** Opening Task material block **
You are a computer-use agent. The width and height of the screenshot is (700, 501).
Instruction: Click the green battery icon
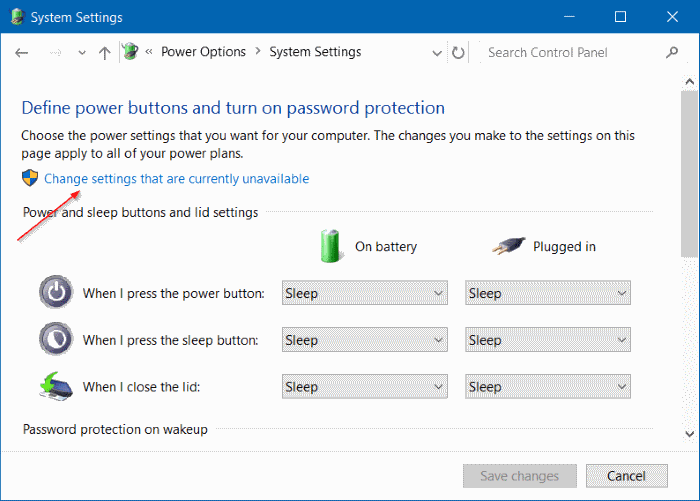pyautogui.click(x=330, y=245)
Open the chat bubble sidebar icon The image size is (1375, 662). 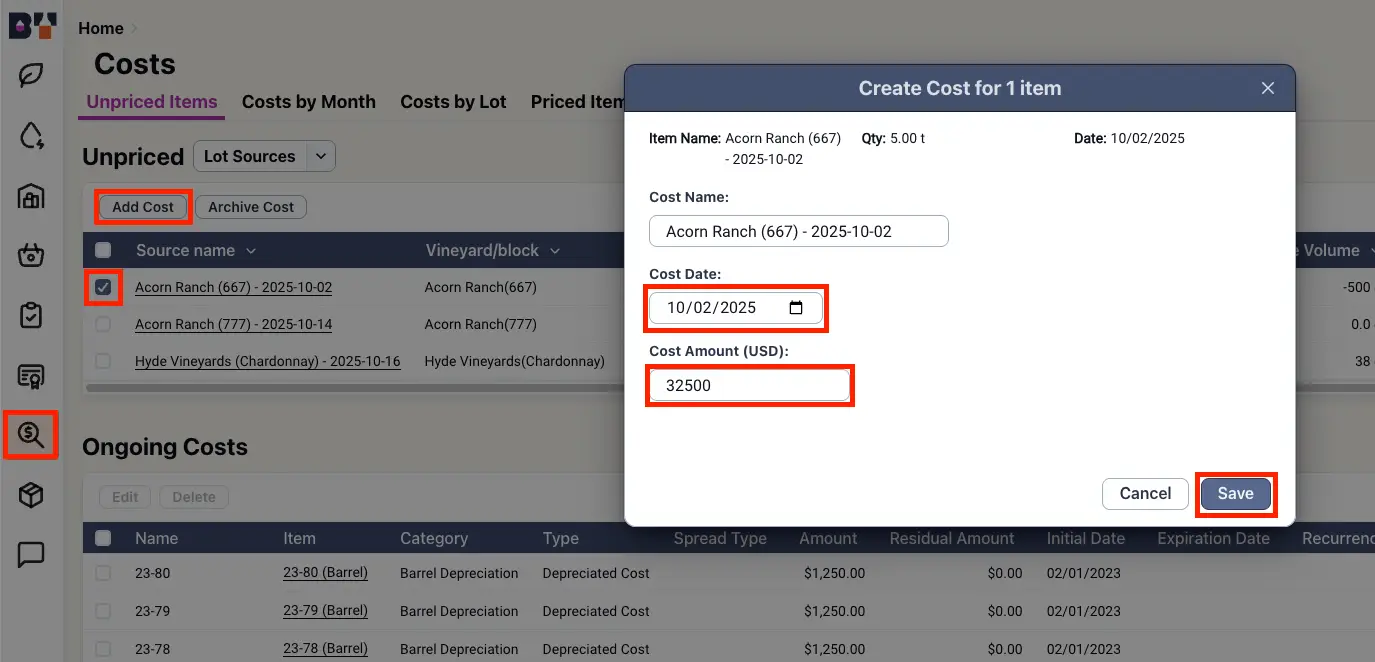31,554
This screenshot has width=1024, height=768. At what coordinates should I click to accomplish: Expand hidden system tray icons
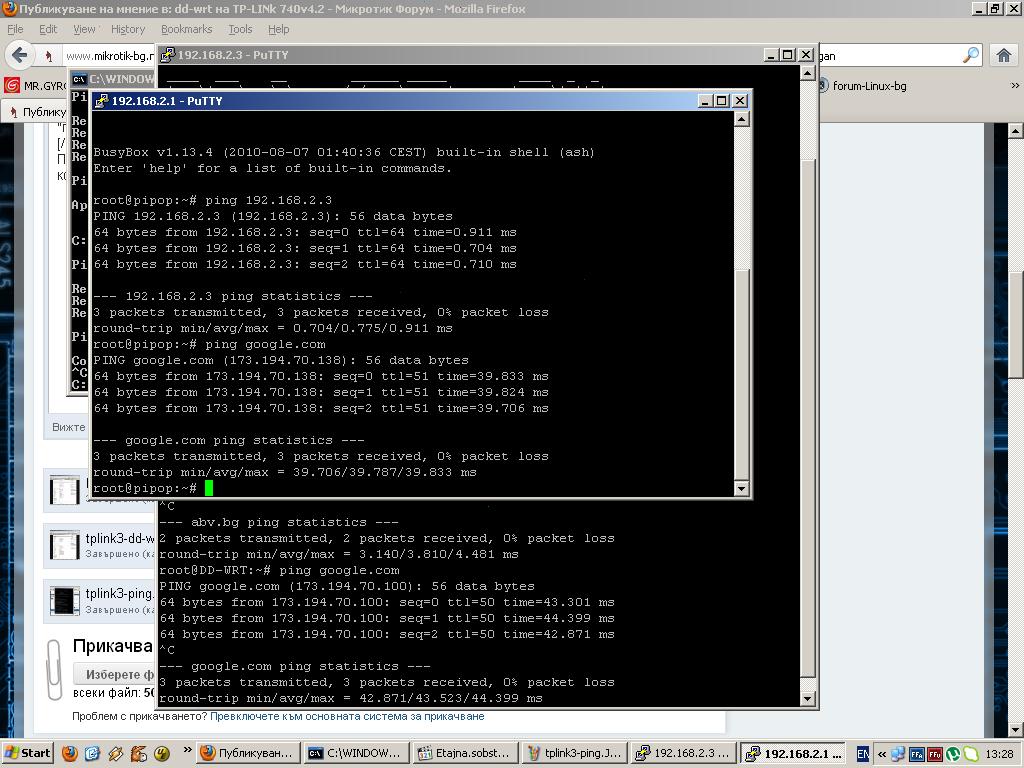pos(882,753)
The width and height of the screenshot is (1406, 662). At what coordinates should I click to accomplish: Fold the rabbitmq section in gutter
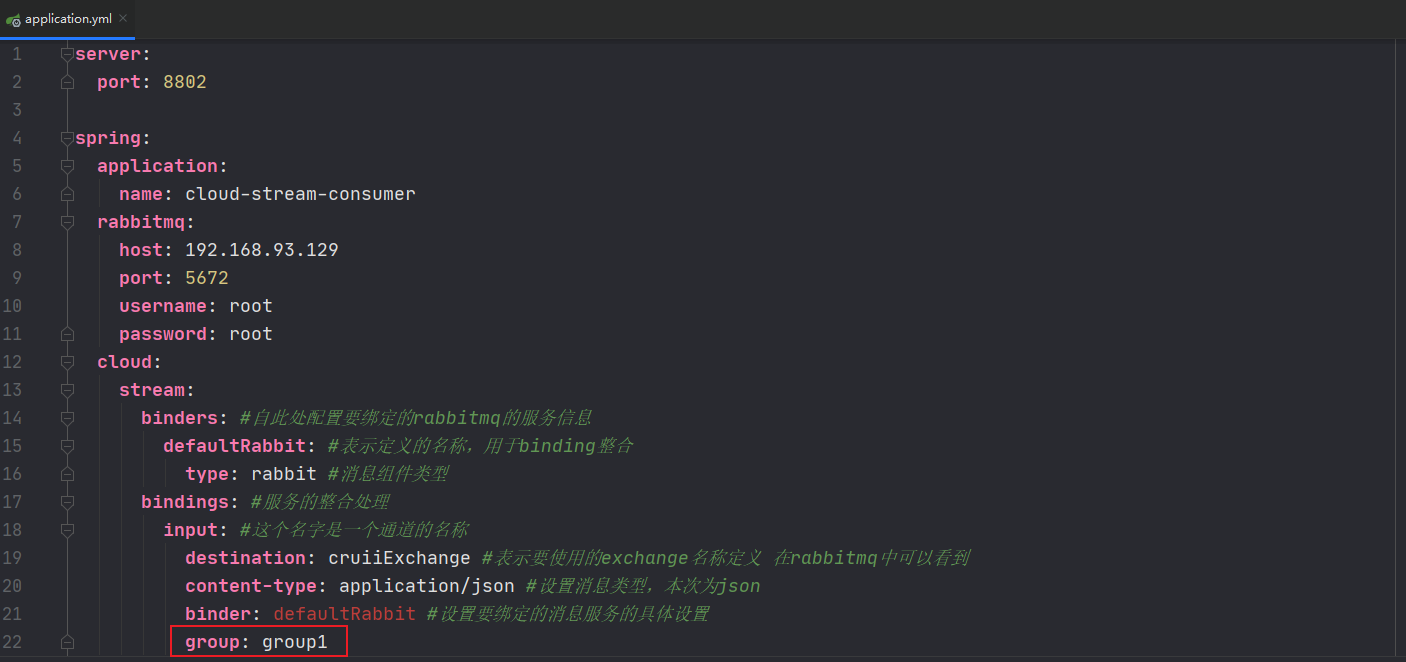[67, 222]
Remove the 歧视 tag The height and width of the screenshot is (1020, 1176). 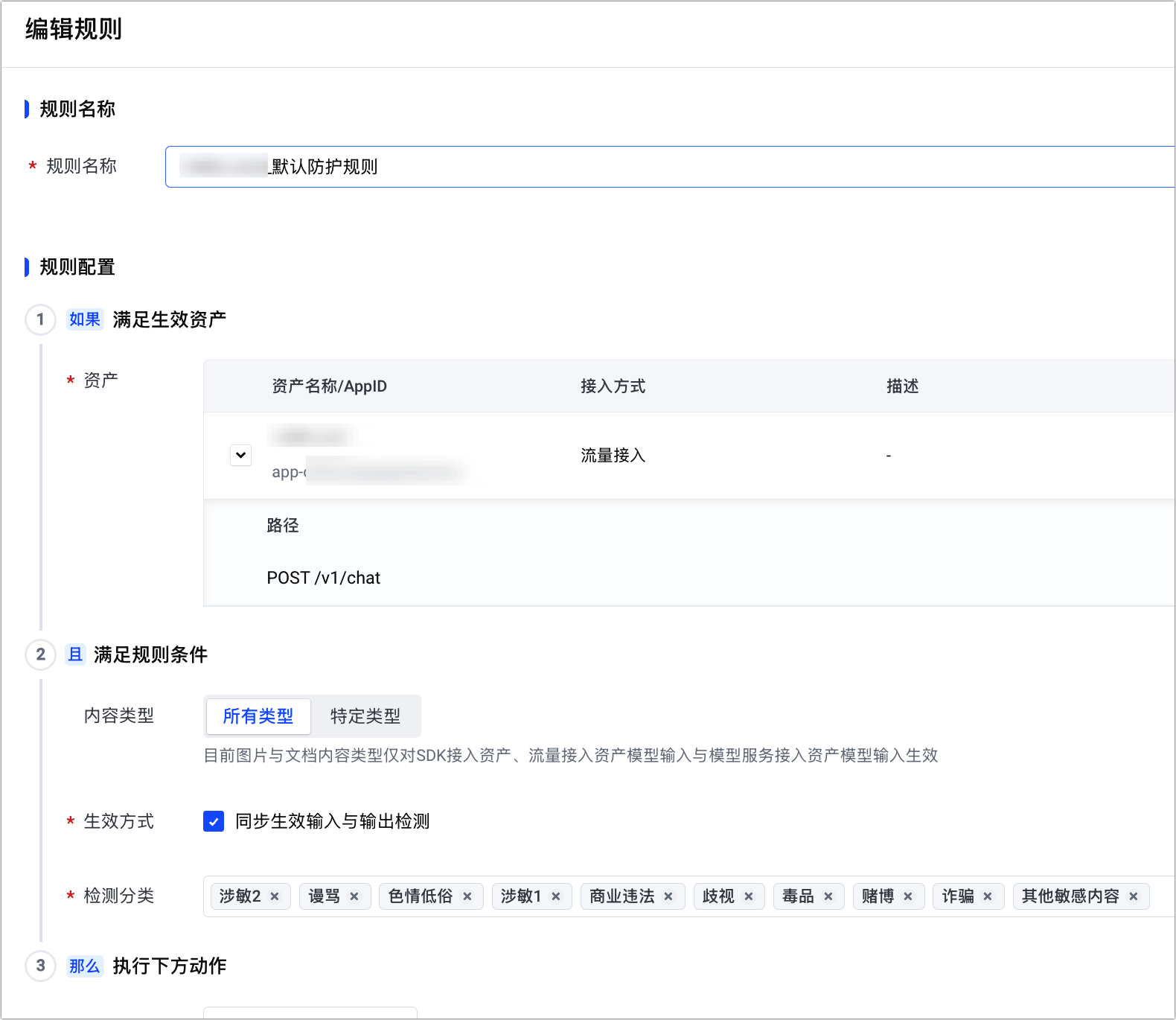pos(749,896)
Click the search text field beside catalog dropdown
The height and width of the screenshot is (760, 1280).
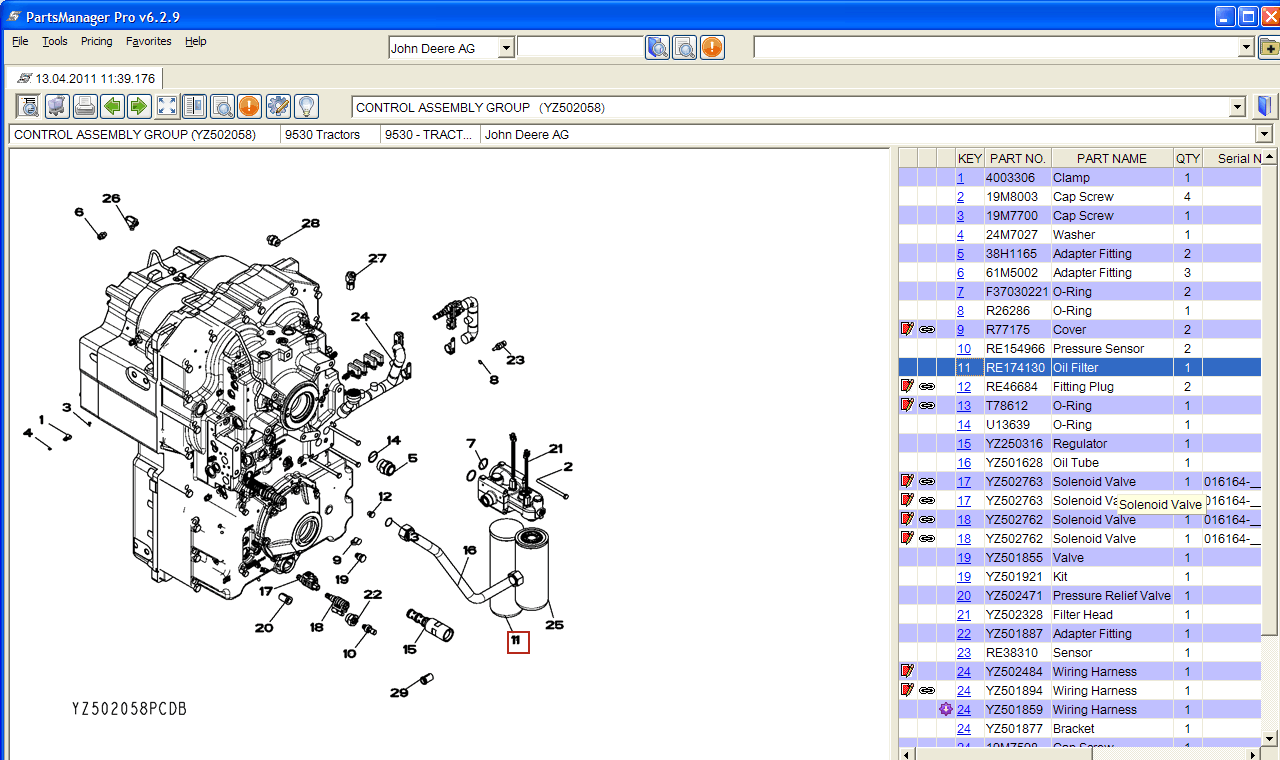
** Closing Task material block **
● **Exercise aim**: No pictures belong in the answer. It must repeat exactly the lines from the line with "Click the search" through the final line of the records.

● **Your response**:
Click the search text field beside catalog dropdown
The height and width of the screenshot is (760, 1280).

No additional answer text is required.